Texte fourni >>
⁂
Après bombardement, Boulevard National

Archives de la ville de Marseille, 29 ii 4

Le 27 mai 1944, plus de 130 bombardiers américains larguent près de 290 tonnes de bombes sur Marseille. L’objectif est de mettre hors d’usage les gares et les principales voies ferrées en prévision du débarquement. Cette véritable pluie de bombes a peu d’effet sur les installations ferroviaires. En revanche, tous les quartiers du centre-ville sont atteints, de nombreux immeubles sont détruits et le chiffre des victimes, très élevé, varie entre 1700 et 2000. Cent trente habitants du quartier qui ont cru trouver abri sous le tunnel du Boulevard national sont tués par des éclats ou le souffle des explosions. Les cheminots sont particulièrement touchés : une bombe tombée sur la tranchée où se sont réfugiés les employés du service Voies et Bâtiments de la rue de Turenne fait plus d’une centaine de morts. Ce bombardement met fin abruptement à l’important mouvement de grève qui s’étendait depuis quelques jours dans beaucoup d’usines. Des mouvements de Résistance protestent contre ces opérations meurtrières menées sans concertation. Les partis collaborationnistes profitent de l’émotion suscitée par ces événements pour dénoncer les Alliés et la Résistance.

N° 261940-1943/ Boulevard d’Athènes, hôtel Splendide

Avis d’état de siège. Le Petit Provençal, 5 janvier 1943

DR

L’hôtel Splendide, anciennement Grand hôtel de Russie et d’Angleterre, est, pendant la Deuxième Guerre mondiale, un établissement réputé. Au 31 boulevard d’Athènes, ses vastes locaux sont aujourd’hui occupés par le Centre régional de documentation pédagogique. C’est dans cet hôtel que l’Américain Varian Fry, quelques jours après son arrivée à la gare Saint-Charles, au mois d’août 1940, installe ses premiers bureaux. Envoyé à Marseille par l’Emergency rescue Comittee, qui se préoccupe de sauver les intellectuels et artistes européens menacés par le nazisme, il a en poche une liste de deux cents noms. De fait, Varian Fry, avec l’équipe du Centre américain de secours qu’il crée sur place et dont le siège se déplace à la rue Grignan puis au Boulevard Garibaldi, contribue au départ de plus d’un millier de personnes jusqu’à son expulsion par les autorités vichystes en septembre 1941.

Après l’occupation de novembre 1942, l’hôtel Splendide devient un lieu de résidence et de réunion privilégié des autorités allemandes. Le 3 janvier 1943, un groupe de résistants des Francs Tireurs et Partisans - Main-d’oeuvre immigrée (FTP-MOI), constitué de communistes étrangers, lance un explosif dans la salle à manger du rez-de-chaussée, tuant la femme d’un attaché du consulat d’Allemagne et un maître d’hôtel. Le général Mylo, commandant de la place de Marseille, proclame immédiatement l’état de siège. Cet attentat sert de prétexte aux opérations de destruction du quartier du Vieux-Port, prévues de longue date.

N° 271940-1942/ Boulevard d’Athènes, siège de l’AFSC (Quakers)
⁂
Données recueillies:
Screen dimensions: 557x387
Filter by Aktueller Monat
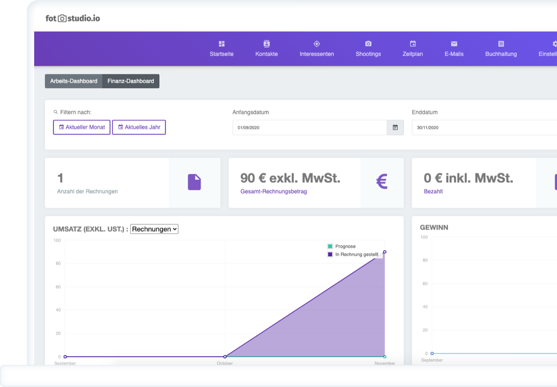pos(82,127)
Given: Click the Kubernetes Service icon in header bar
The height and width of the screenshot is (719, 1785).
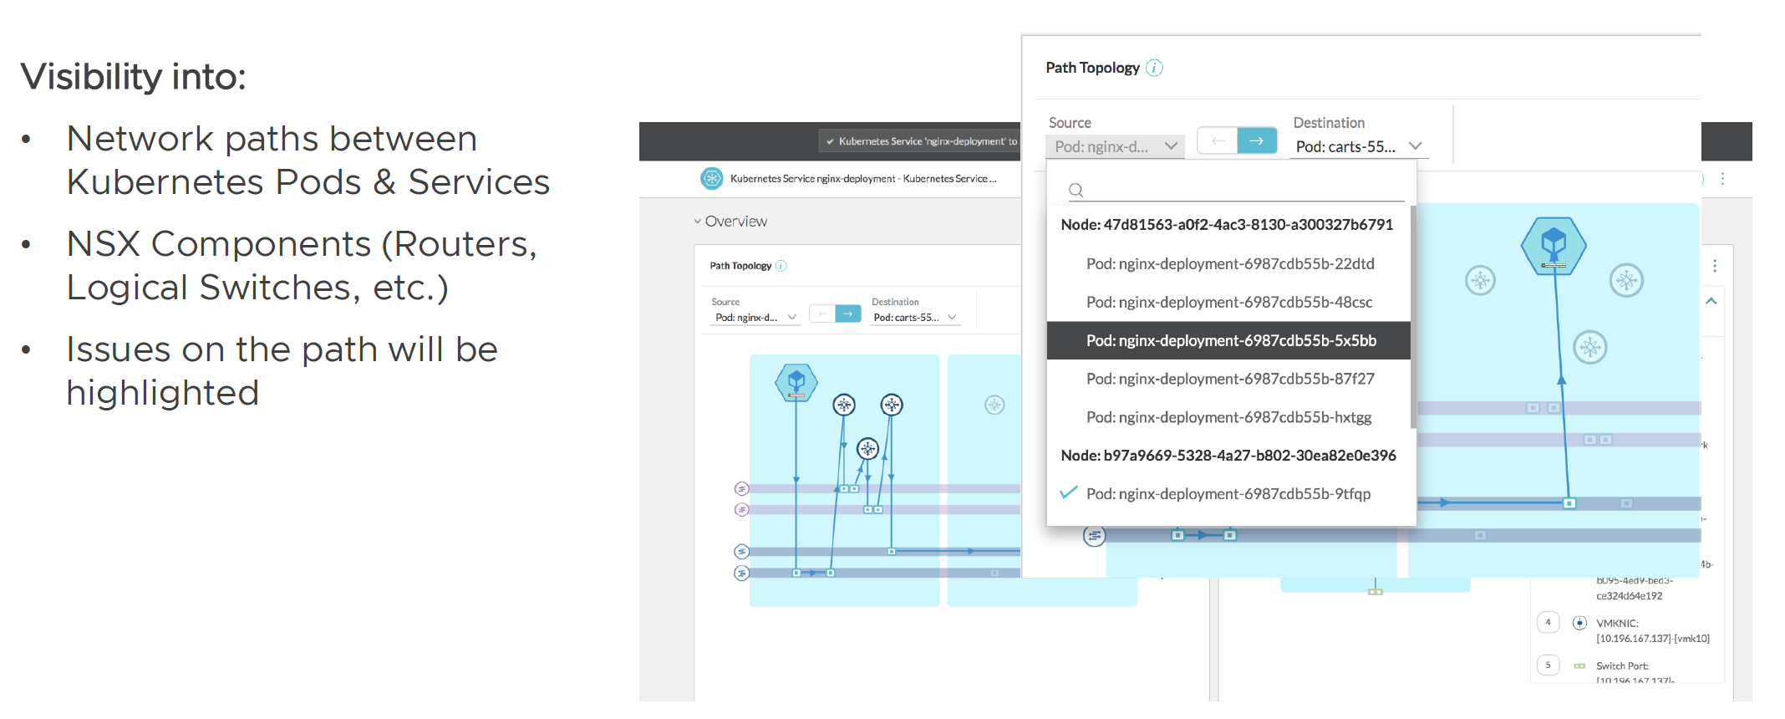Looking at the screenshot, I should 711,178.
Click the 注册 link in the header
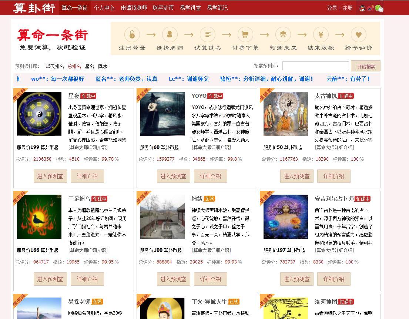 pyautogui.click(x=348, y=7)
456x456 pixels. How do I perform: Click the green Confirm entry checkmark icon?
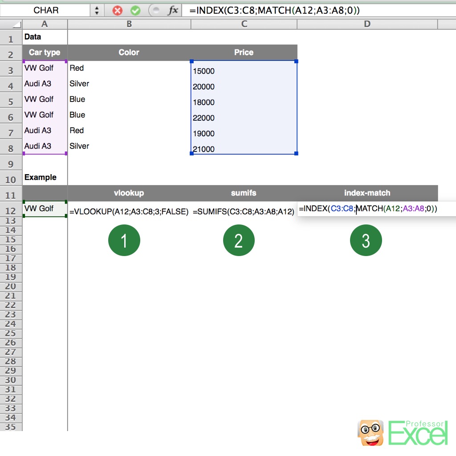[134, 10]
⁂
Tâches à réaliser >>
**a)** Dans le texte fourni, réécrivez sous forme de liste le paragraphe qui commence par « Après l’occupation de novembre 1942 », en conservant ses faits principaux.
**b)** Reprenez le texte consacré à Marseille pendant la Deuxième Guerre mondiale à partir de sa dernière ligne, et poursuivez sa rédaction.
Les items ne sont d'aucune utilité pour ce travail.

Résultats par tâche >>
**a)**
- Après l’occupation de novembre 1942, l’hôtel Splendide devient un lieu de résidence et de réunion privilégié des autorités allemandes.
- Le 3 janvier 1943, un groupe de résistants des FTP-MOI, formé de communistes étrangers, lance un explosif dans la salle à manger du rez-de-chaussée.
- L’attentat tue la femme d’un attaché du consulat d’Allemagne et un maître d’hôtel.
- Le général Mylo, commandant de la place de Marseille, proclame aussitôt l’état de siège.
- Cet attentat sert de prétexte à la destruction du quartier du Vieux-Port, prévue de longue date.

**b)**
AFSC, article sur les Quakers , Marseille-Matin, 17 septembre 1940

DR

Après la défaite de la France, l’American Friends Service Comittee (AFSC, « Société des Amis ») a établi son siège au 29 boulevard d’Athènes. Les Quakers prolongent, en 1940, une tradition de secours déjà à l’œuvre pendant la Première Guerre mondiale et la Guerre d’Espagne. Reconnus par les autorités françaises, ils apportent une aide appréciable aux enfants des écoles et distribuent vivres et vêtements dans les camps d’internement. Mais ils prennent aussi en charge, avec une association française, le Comité de secours aux enfants, et le consulat du Mexique, des maisons d’enfants qui accueillent, en particulier, des petits réfugiés espagnols. Deux sont implantées dans la banlieue marseillaise, à La Rouvière et aux Caillols. Les Quakers sont aussi en lien avec le village refuge du Chambon-sur-Lignon.

Après l’occupation allemande de la zone Sud, la « Société des Amis », dissoute, dissimule ses activités sous le couvert d’une autre association caritative présidée par le doyen de la faculté de médecine, le « Secours Quaker ». Mais évidemment ses moyens d’action sont plus limités.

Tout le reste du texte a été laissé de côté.